▸ STORED DATA
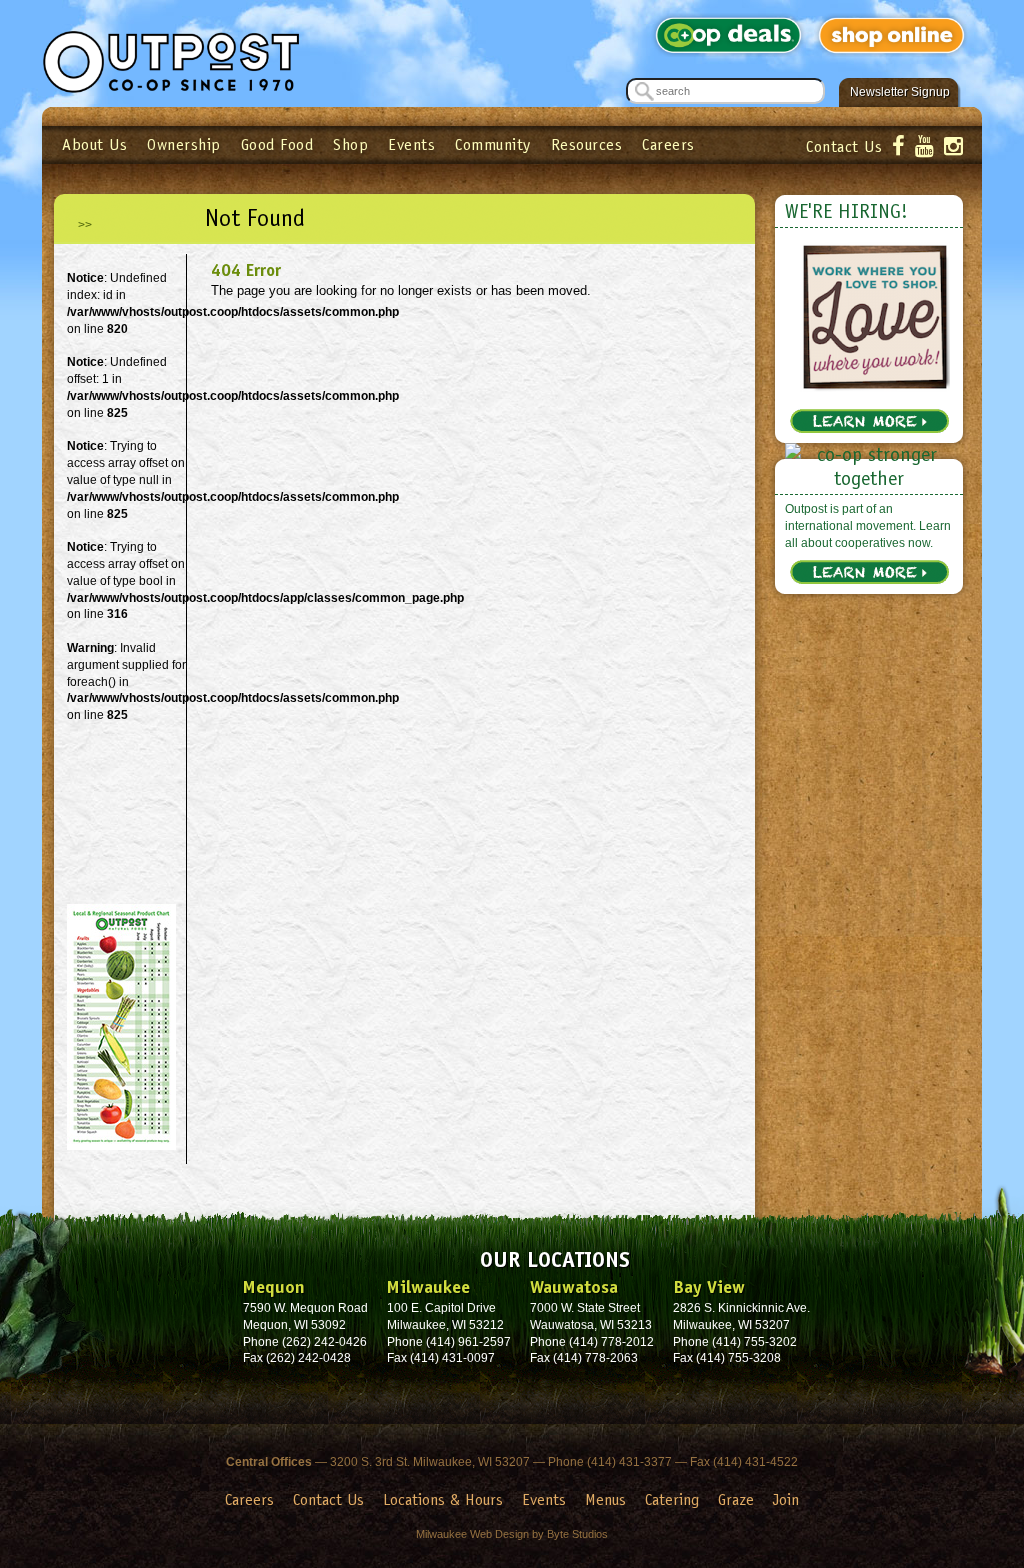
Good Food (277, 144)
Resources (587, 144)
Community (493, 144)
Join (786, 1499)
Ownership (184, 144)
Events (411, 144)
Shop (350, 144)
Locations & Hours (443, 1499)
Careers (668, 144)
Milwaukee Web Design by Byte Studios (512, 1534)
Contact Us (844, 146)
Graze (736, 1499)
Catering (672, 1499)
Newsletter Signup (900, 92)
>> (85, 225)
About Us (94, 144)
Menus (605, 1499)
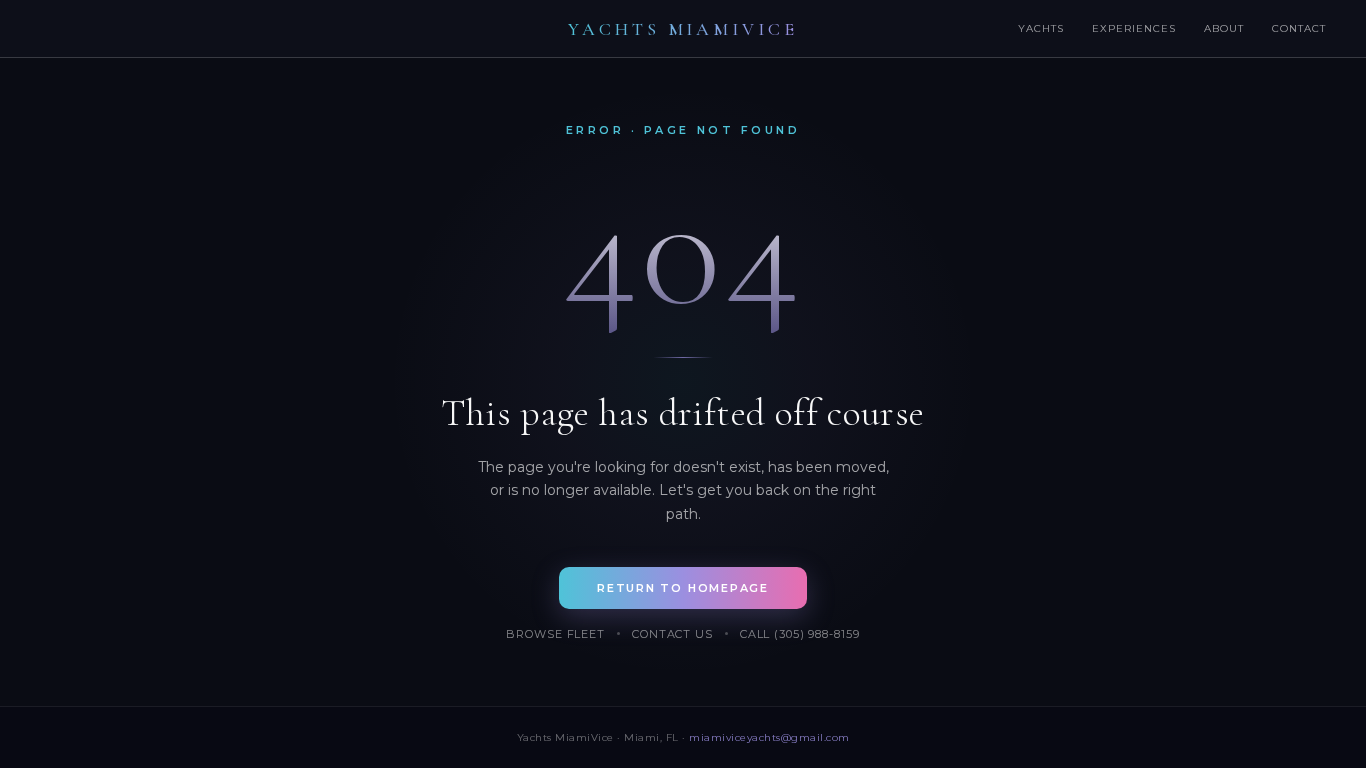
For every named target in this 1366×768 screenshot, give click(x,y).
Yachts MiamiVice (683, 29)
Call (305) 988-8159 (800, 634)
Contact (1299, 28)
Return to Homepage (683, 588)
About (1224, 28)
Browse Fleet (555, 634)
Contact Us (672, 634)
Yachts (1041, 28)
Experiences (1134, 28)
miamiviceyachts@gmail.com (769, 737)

* * *

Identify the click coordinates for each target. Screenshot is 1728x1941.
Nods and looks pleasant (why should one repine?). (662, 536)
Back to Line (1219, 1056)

...

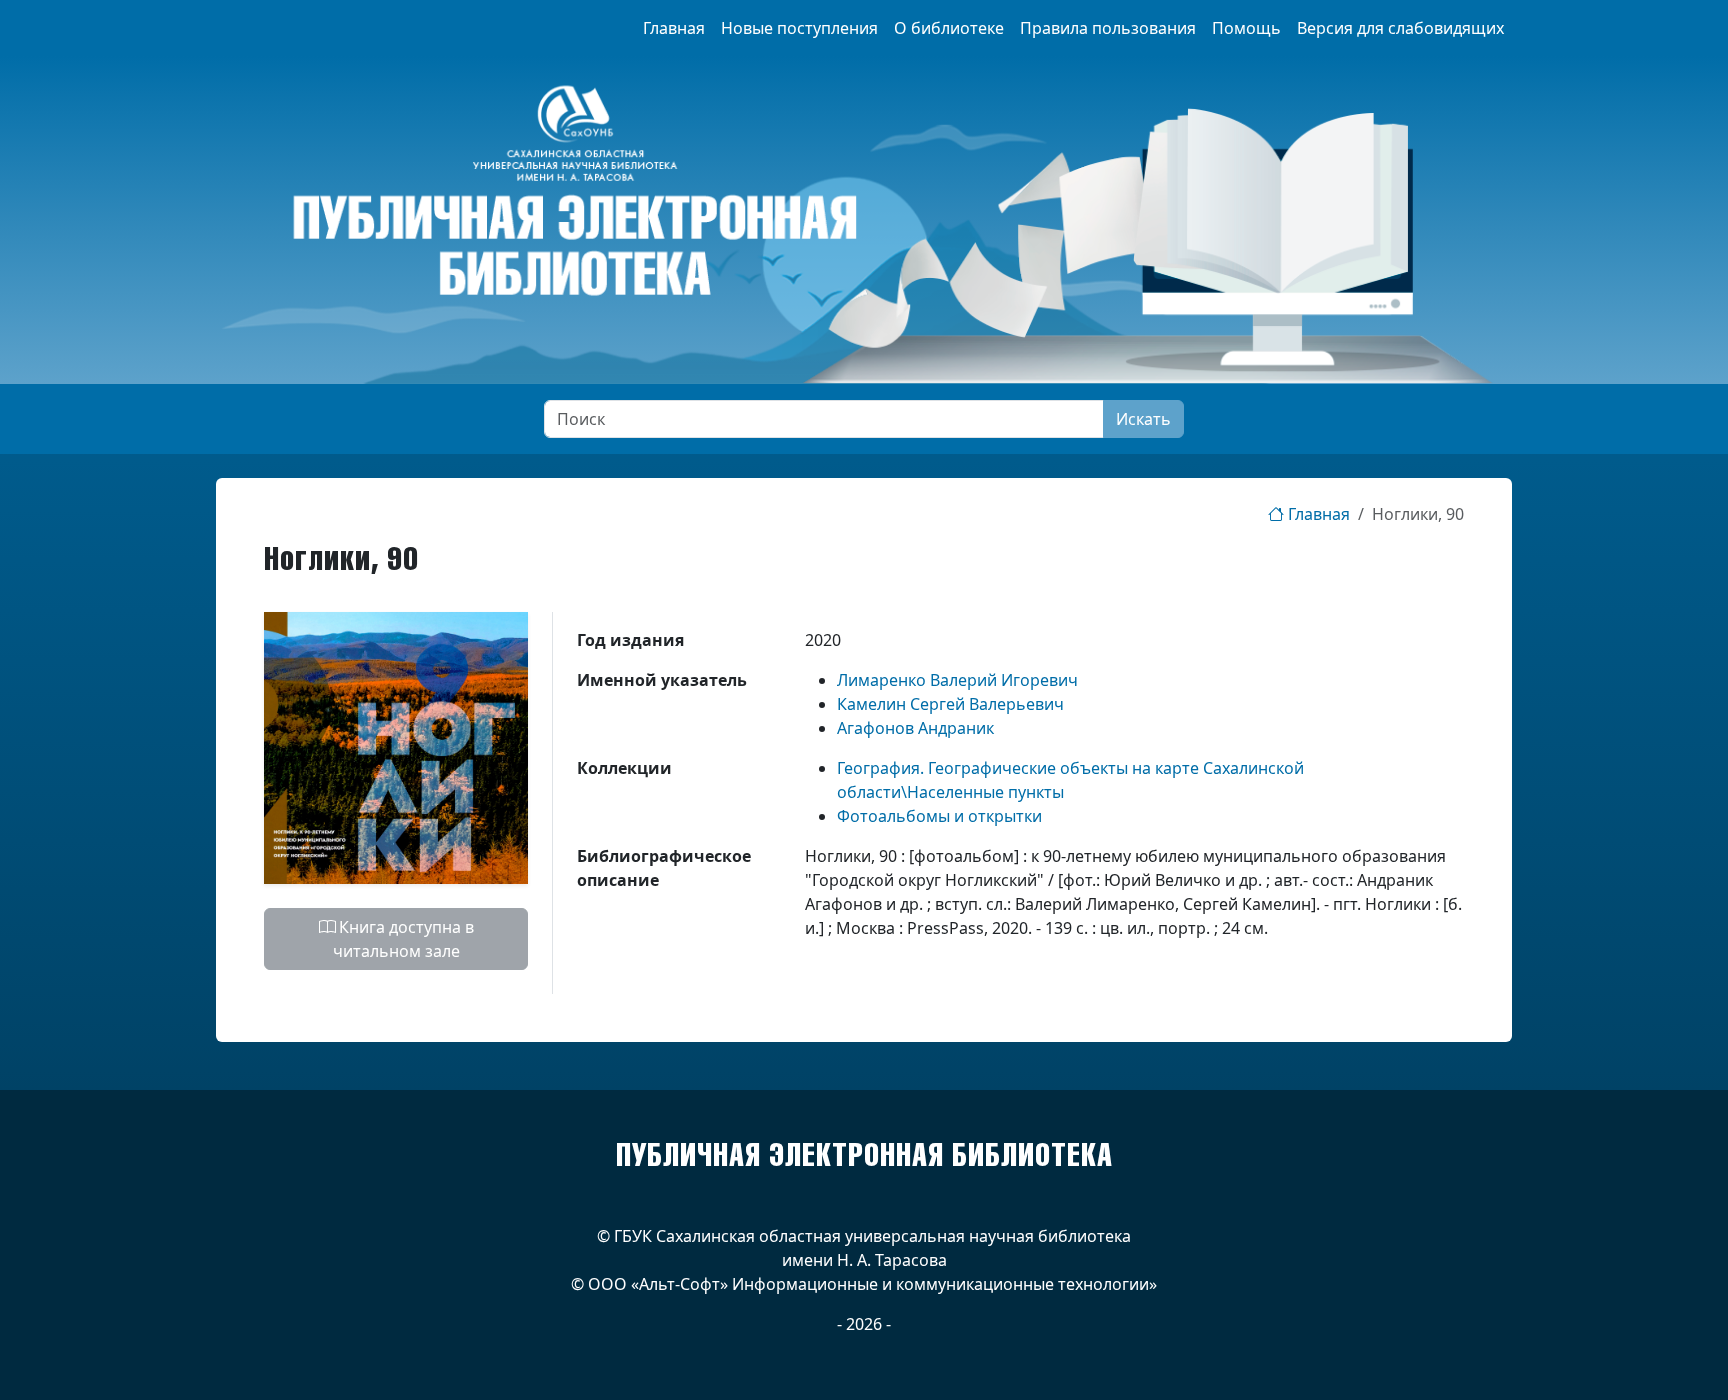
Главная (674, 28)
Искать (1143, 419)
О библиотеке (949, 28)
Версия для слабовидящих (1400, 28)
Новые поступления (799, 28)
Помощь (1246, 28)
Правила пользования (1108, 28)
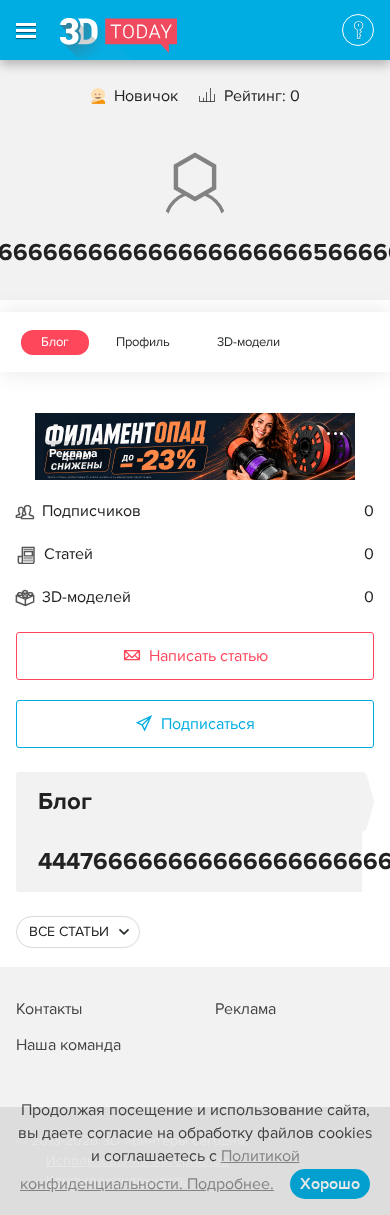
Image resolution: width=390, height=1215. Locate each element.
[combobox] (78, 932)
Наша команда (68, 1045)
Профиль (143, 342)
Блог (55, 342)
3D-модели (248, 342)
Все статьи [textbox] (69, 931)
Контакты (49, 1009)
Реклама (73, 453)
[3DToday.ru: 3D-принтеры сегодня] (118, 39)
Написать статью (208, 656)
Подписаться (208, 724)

▸ TASK BRIEF
In the listing above, find the line with "Good Food (277, 144)" and the line with "miamiviceyachts@gmail.com (769, 737)". Output both, plus every line between them, and no pictures.

▸ ANSWER BELOW
Good Food (277, 144)
Resources (587, 144)
Community (493, 144)
Join (786, 1499)
Ownership (184, 144)
Events (411, 144)
Shop (350, 144)
Locations & Hours (443, 1499)
Careers (668, 144)
Milwaukee Web Design by Byte Studios (512, 1534)
Contact Us (844, 146)
Graze (736, 1499)
Catering (672, 1499)
Newsletter Signup (900, 92)
>> (85, 225)
About Us (94, 144)
Menus (605, 1499)
For every named target in this 1366×768 screenshot, give click(x,y).
Yachts MiamiVice (683, 29)
Call (305) 988-8159 (800, 634)
Contact (1299, 28)
Return to Homepage (683, 588)
About (1224, 28)
Browse Fleet (555, 634)
Contact Us (672, 634)
Yachts (1041, 28)
Experiences (1134, 28)
miamiviceyachts@gmail.com (769, 737)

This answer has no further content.